**Fragmento del documento**.
====
Frágil duende que anhela transparencia
En las cuatro paredes del olvido.
Cuando hace un mes mi amigo el poeta José Triana me pidió que ayudara a presentar su libro acepté enseguida. Pepe y yo somos amigos hace treinta años y no podía faltar a esta ocasión. Quiero, por tanto, que mis primeras palabras sean para felicitarlo tanto a él como a la Editorial Aduana Vieja y a Fabio Murrieta por esta estupenda publicación, que como sabemos culmina una de las obras más importantes escritas en nuestro idioma.
Pero antes de hablar sobre la obra de Pepe debo decir algo. Como sabemos, la reivindicación y desagravio a Virgilio Piñera viene andando desde varios años, aunque hasta hoy no se ha hecho lo más importante: que el Estado cubano asuma la responsabilidad por la persecución y muerte del escritor, que esclarezca las verdaderas circunstancias en que ocurrieron, señale a las personas responsables, y pida perdón por esas acciones.
Hace tres días en La Habana se estrenó un evento como este, y desde luego es bueno que en todas partes celebremos el centenario de Virgilio Piñera. Pero sería aun mejor que se incluyese, tanto aquí como allá, el recuerdo del trauma que motiva su urgencia, y que ese recuerdo también incluya la discusión de otro hecho: durante los mismos años de persecución que padeció Virgilio se victimizó a mucha otra gente, sobre todo a muchos escritores y artistas, a actores y dramaturgos, y entre ellos algunos de los presentes que lograron vivir para contarlo. Nada de eso puede llamarse ni reivindicación ni desagravio. Tiene un nombre mucho más sencillo y más necesario: la justicia.
No soy teatrero. Pero sí soy amante del teatro, y siempre me ha interesado la relación entre teatro y poesía. A veces se nos olvida que el teatro es poesía, y no me refiero únicamente al teatro en verso. Por otra parte, la buena poesía es dramática, en el sentido de que todo poema pone en escena a una serie de hablantes o voces que representan a su autor, o como dijo Borges, su "yo plural".
Teatro y poesía son juegos de máscaras, sus vasos comunicantes tan evidentes como en canciones que se cantan en escena o en monólogos que dramatizan la interioridad de un personaje. Nadie duda que el teatro sea la forma más alta de poesía —como prueba la lectura de Shakespeare, Lope de Vega y Racine. Pero la literatura cubana no suele abundar en poetas dramaturgos, que tal vez, si mi pobre memoria no me traiciona, se pueden contar en una sola mano: José Martí, la Avellaneda, Virgilio, y este, nuestro otro José. Estás en buena compañía… Y sin embargo, pocas veces, tal vez precisamente por su escasez, se ha hablado sobre este fenómeno, al extremo de que un reciente ejercicio de canon de la literatura cubana excluye a estos cuatro autores pretextando que su inventor "no los ha merecido".
Lo cierto es que José Triana viene escribiendo poesía y teatro desde hace más de medio siglo. Su Poesía completa, que abarca dos tomos, de casi 700 páginas, contiene 27 libros; el teatro, también de dos tomos y tantas páginas, consta de 11 piezas. (Hablo desde luego solo de la poesía y el teatro; Triana ha escrito mucha prosa que aun no ha sido recogida.)
====
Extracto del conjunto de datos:
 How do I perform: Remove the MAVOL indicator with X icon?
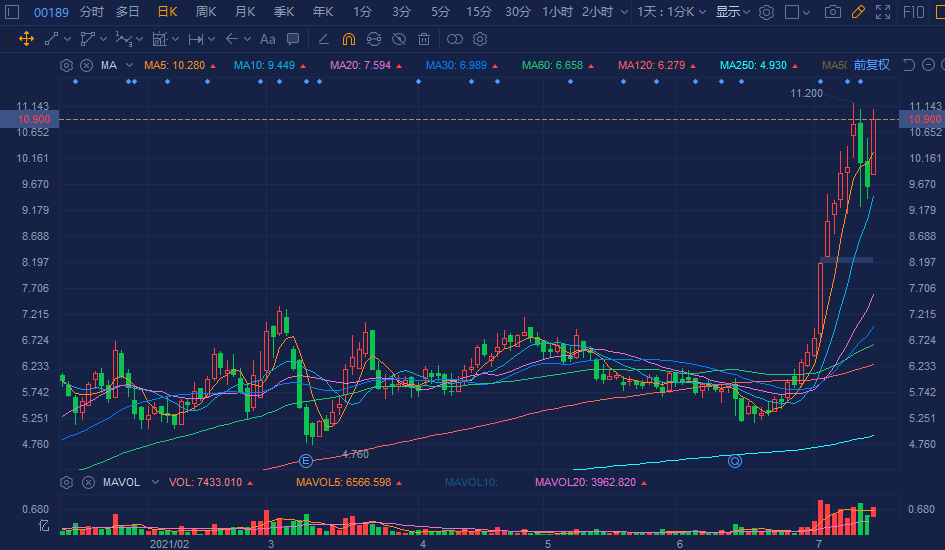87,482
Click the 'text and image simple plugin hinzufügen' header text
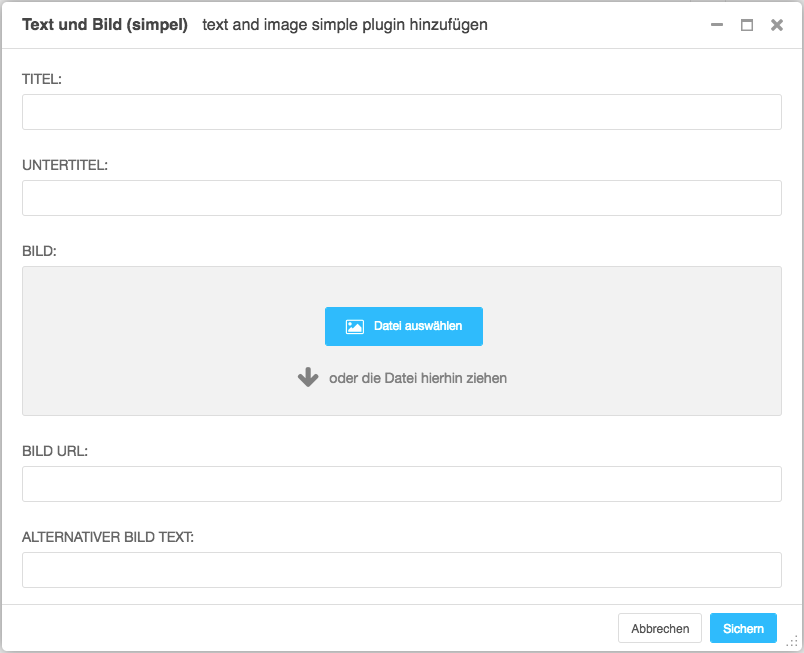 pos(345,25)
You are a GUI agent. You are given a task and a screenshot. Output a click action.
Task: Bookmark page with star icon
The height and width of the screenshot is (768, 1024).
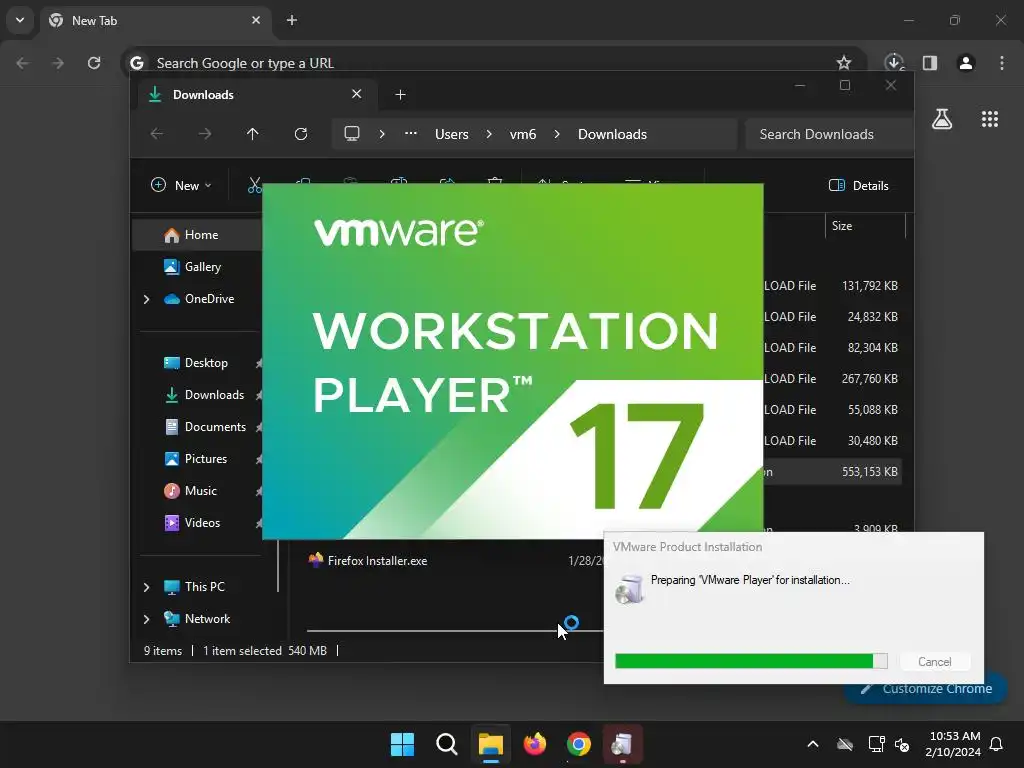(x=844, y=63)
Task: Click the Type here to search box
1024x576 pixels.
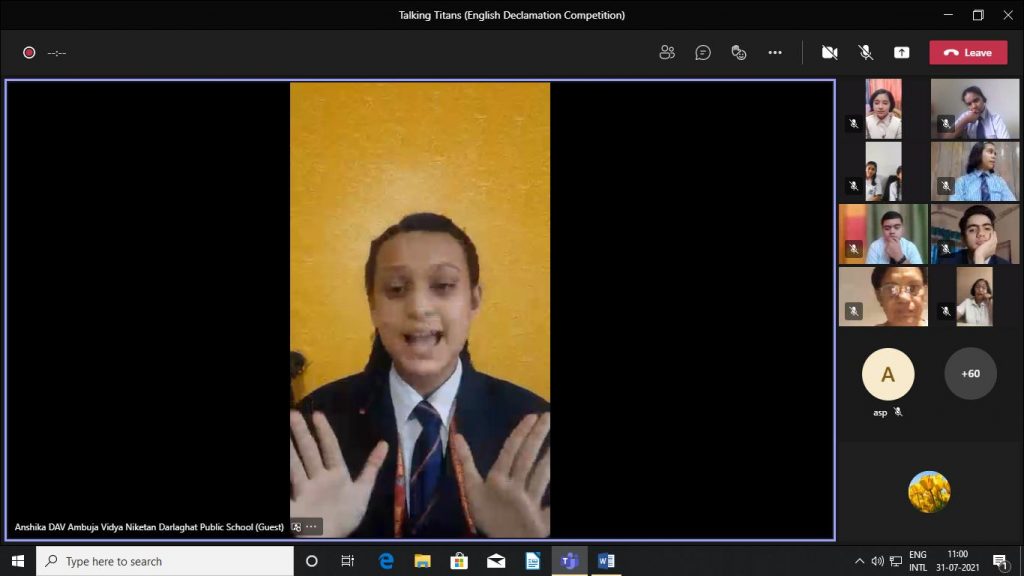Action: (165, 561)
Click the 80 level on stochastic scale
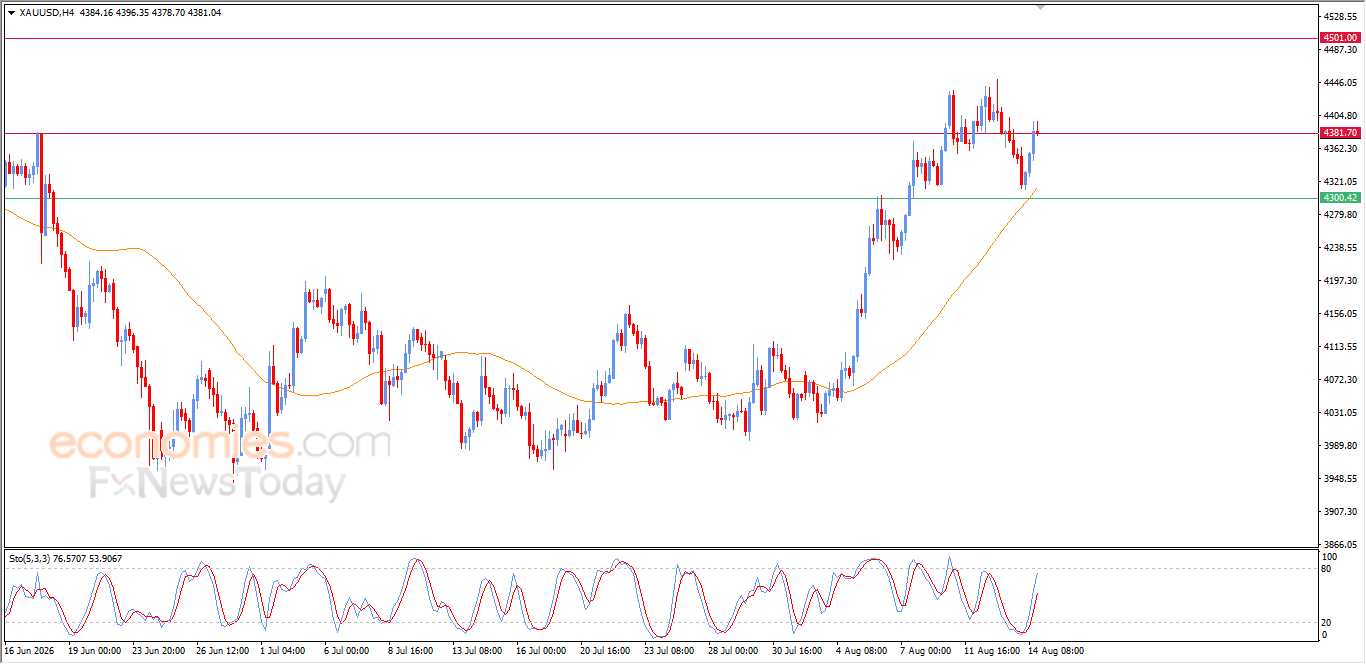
====
**Qué se pide**.
1/ Responde estas preguntas sobre la presentación del libro de José Triana:
(a) ¿Desde hace cuántos años son amigos quien habla y José Triana?
(b) ¿Cuántos libros contiene la Poesía completa de Triana?
(c) ¿En qué ciudad se estrenó hace tres días un evento como este?
2/ Copia el pasaje de la presentación que empieza en "Hace tres días" y termina en "necesario: la justicia.", sustituyendo "centenario" por "aniversario".
3/ Enumera los poetas dramaturgos cubanos que la presentación dice poder contar en una sola mano.
Los registros constituyen un material independiente de la presentación.

**Respuestas por tarea**.
1/
(a) Desde hace treinta años.
(b) Contiene 27 libros.
(c) En La Habana.

2/
Hace tres días en La Habana se estrenó un evento como este, y desde luego es bueno que en todas partes celebremos el aniversario de Virgilio Piñera. Pero sería aun mejor que se incluyese, tanto aquí como allá, el recuerdo del trauma que motiva su urgencia, y que ese recuerdo también incluya la discusión de otro hecho: durante los mismos años de persecución que padeció Virgilio se victimizó a mucha otra gente, sobre todo a muchos escritores y artistas, a actores y dramaturgos, y entre ellos algunos de los presentes que lograron vivir para contarlo. Nada de eso puede llamarse ni reivindicación ni desagravio. Tiene un nombre mucho más sencillo y más necesario: la justicia.

3/ José Martí, la Avellaneda, Virgilio y José Triana.